Dataset:
▼

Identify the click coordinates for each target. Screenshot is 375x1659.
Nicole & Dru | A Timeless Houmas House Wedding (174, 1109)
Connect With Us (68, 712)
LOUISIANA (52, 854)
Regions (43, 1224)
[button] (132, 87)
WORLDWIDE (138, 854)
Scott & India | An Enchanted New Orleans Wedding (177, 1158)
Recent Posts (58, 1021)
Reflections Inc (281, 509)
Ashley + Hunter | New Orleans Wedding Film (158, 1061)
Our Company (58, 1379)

▲
▼

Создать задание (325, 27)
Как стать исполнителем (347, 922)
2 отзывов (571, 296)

▲

Copy the data verbatim, from the line that contains "Identify the click" through the line that contains "Our Company (58, 1379)", both included.

Identify the click coordinates for each target. Screenshot is 375x1659.
Nicole & Dru | A Timeless Houmas House Wedding (174, 1109)
Connect With Us (68, 712)
LOUISIANA (52, 854)
Regions (43, 1224)
[button] (132, 87)
WORLDWIDE (138, 854)
Scott & India | An Enchanted New Orleans Wedding (177, 1158)
Recent Posts (58, 1021)
Reflections Inc (281, 509)
Ashley + Hunter | New Orleans Wedding Film (158, 1061)
Our Company (58, 1379)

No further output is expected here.